Number of single precision giga-floating point operations calculated per second. SP GFLOPS metrics are only available for 3rd Generation Intel® Core™ processors, 5th Generation Intel processors, and 6th Generation Intel processors.

DP GFLOPS

Number of double precision giga-floating point operations calculated per second. DP GFLOPS metrics are only available for 3rd Generation Intel® Core™ processors, 5th Generation Intel processors, and 6th Generation Intel processors.

CPI (Cycles per Instruction Retired) Rate

The amount of time each executed instruction took measured by cycles. A CPI of 1 is considered acceptable for high performance computing (HPC) applications, but different application domains will have varied expected values. The CPI value tends to be greater when there is long-latency memory, floating-point, or SIMD operations, non-retired instructions due to branch mispredictions, or instruction starvation at the front end.

CPU Utilization

This metric helps evaluate the parallel efficiency of your application. It estimates the utilization of all the logical CPU cores in the system by your application. 100% utilization means that your application keeps all the logical CPU cores busy for the entire time that it runs. Note that the metric does not distinguish between useful application work and the time that is spent in parallel runtimes.

MPI Time

Time spent inside the MPI library. Values more than 15% might need additional exploration on MPI communication efficiency. This might be caused by high wait times inside the library, active communications, non-optimal settings of the MPI library. See MPI Imbalance metric to see if the application has load balancing problem.

MPI Imbalance

Mean unproductive wait time per process spent in the MPI library calls when a process is waiting for data.

Serial Time

Time spent by the application outside any OpenMP region in the master thread during collection. This directly impacts application Collection Time and scaling. High values might signal a performance problem to be solved via code parallelization or algorithm tuning.

OpenMP Imbalance

The metric indicates the percentage of elapsed time that your application wastes at OpenMP* synchronization barriers because of load imbalance.

Memory Stalls

This metric indicates how memory subsystem issues affect the performance. It measures a fraction of slots where pipeline could be stalled due to demand load or store instructions. The metric value can indicate that a significant fraction of execution pipeline slots could be stalled due to demand memory load and stores. See the second level metrics to define if the application is cache- or DRAM-bound and the NUMA efficiency.

Cache Stalls

This metric indicates how often the machine was stalled on L1, L2, and L3 cache. While cache hits are serviced much more quickly than hits in DRAM, they can still incur a significant performance penalty. This metric also includes coherence penalties for shared data.

DRAM Stalls

This metric indicates how often the CPU was stalled on the main memory (DRAM) because of demand loads or stores.

DRAM Bandwidth

The metrics in this section indicate the extent of high DRAM bandwidth utilization by the system during elapsed time. They include:

• Average Bandwidth - Average memory bandwidth used by the system during elapsed time.
• Peak - Maximum memory bandwidth used by the system during elapsed time.
• Bound - The portion of elapsed time during which the utilization of memory bandwidth was above a 70% threshold value of the theoretical maximum memory bandwidth for the platform.
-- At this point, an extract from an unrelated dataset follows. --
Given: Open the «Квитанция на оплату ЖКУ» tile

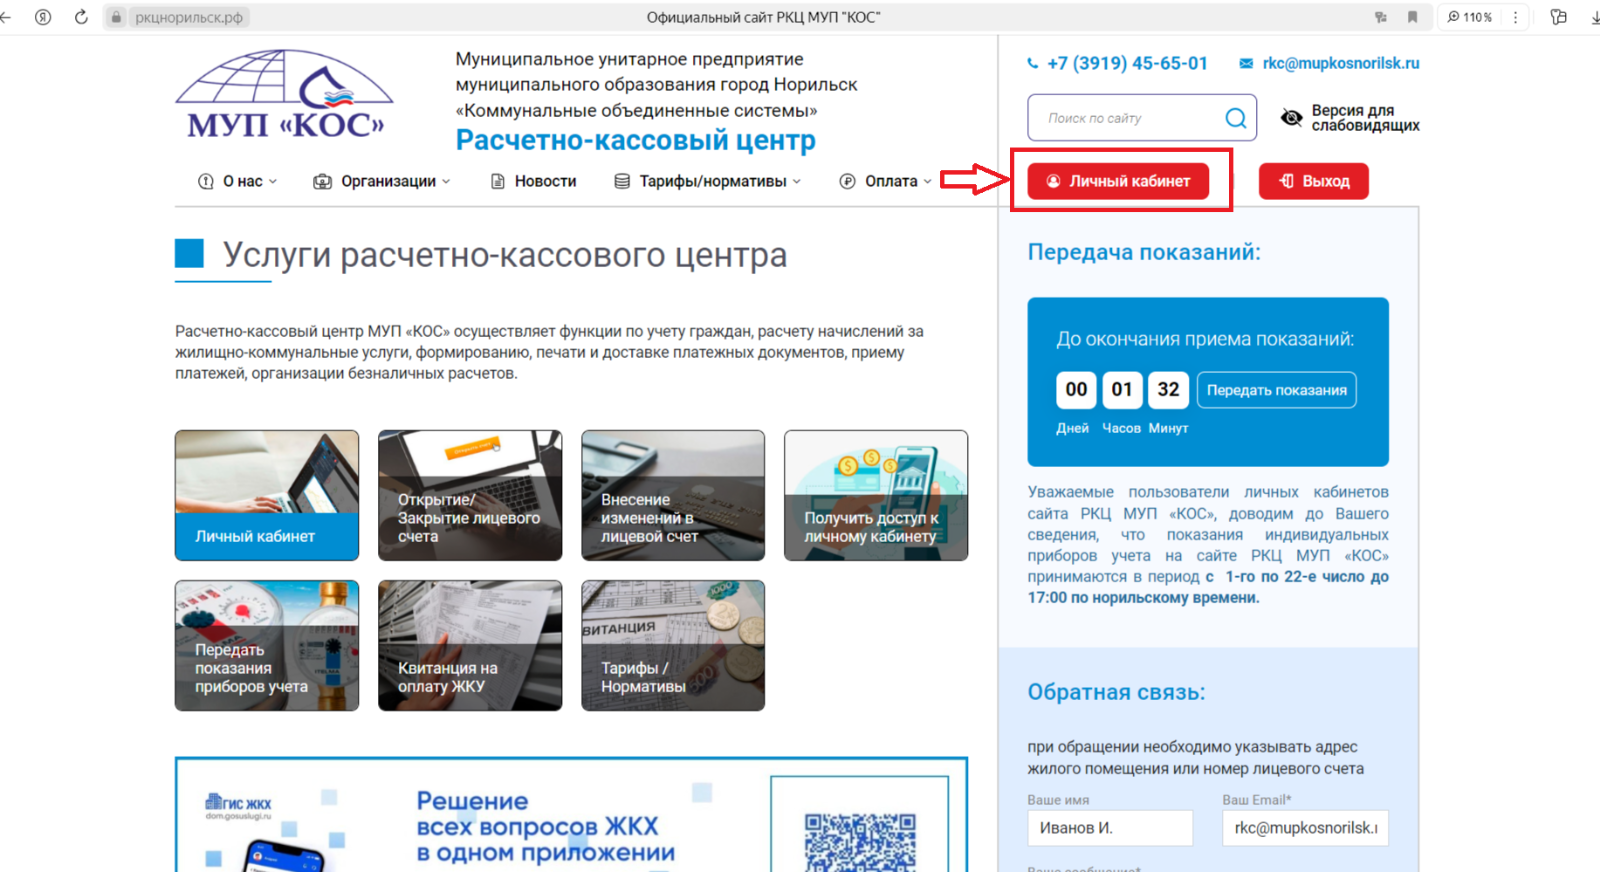Looking at the screenshot, I should click(470, 646).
NUMA: % of Remote Accesses

In non-uniform memory architecture (NUMA) machines, memory requests missing last level cache may be serviced either by local or remote DRAM. Memory requests to remote DRAM incur much greater latencies than those to local DRAM. It is recommended to keep as much frequently accessed data local as possible. This metric indicates the percentage of remote accesses, the lower the better.

Vectorization

The percentage of packed (vectorized) floating point operations. The higher the value, the bigger the vectorized portion of the code. This metric does not account for the actual vector length used for executing vector instructions. As a result, if the code is fully vectorized, but uses a legacy instruction set that only utilizes a half of the vector length, the Vectorization metric is still equal to 100%.

Instruction Mix

This section contains the breakdown of micro-operations by single precision (SP FLOPs) and double precision (DP FLOPs) floating point and non-floating point (non-FP) operations. SP and DP FLOPs contain next level metrics that enable you to estimate the fractions of packed and scalar operations. Packed operations can be analyzed by the vector length (128, 256, 512-bit) used in the application.

Intel® Omni-Path Fabric Interconnect Bandwidth and Packet Rate

(Available for compute nodes equipped with Intel® Omni-Path Fabric (Intel® OP Fabric) and with Intel® VTune™ Profiler drivers installed)

Average interconnect bandwidth and packet rate per compute node, broken down by outgoing and incoming values. High values close to the interconnect limit might lead to higher latency network communications. The interconnect metrics are available for Intel Omni-Path Fabric when the Intel VTune Profiler driver is installed.

GPU Metrics

This section contains metrics that enable you to analyze the efficiency of GPU utilization within your application.

PCIe Metrics

Average bandwidth of inbound read and write operations initiated by PCIe devices. The data is shown for GPU and network controller devices.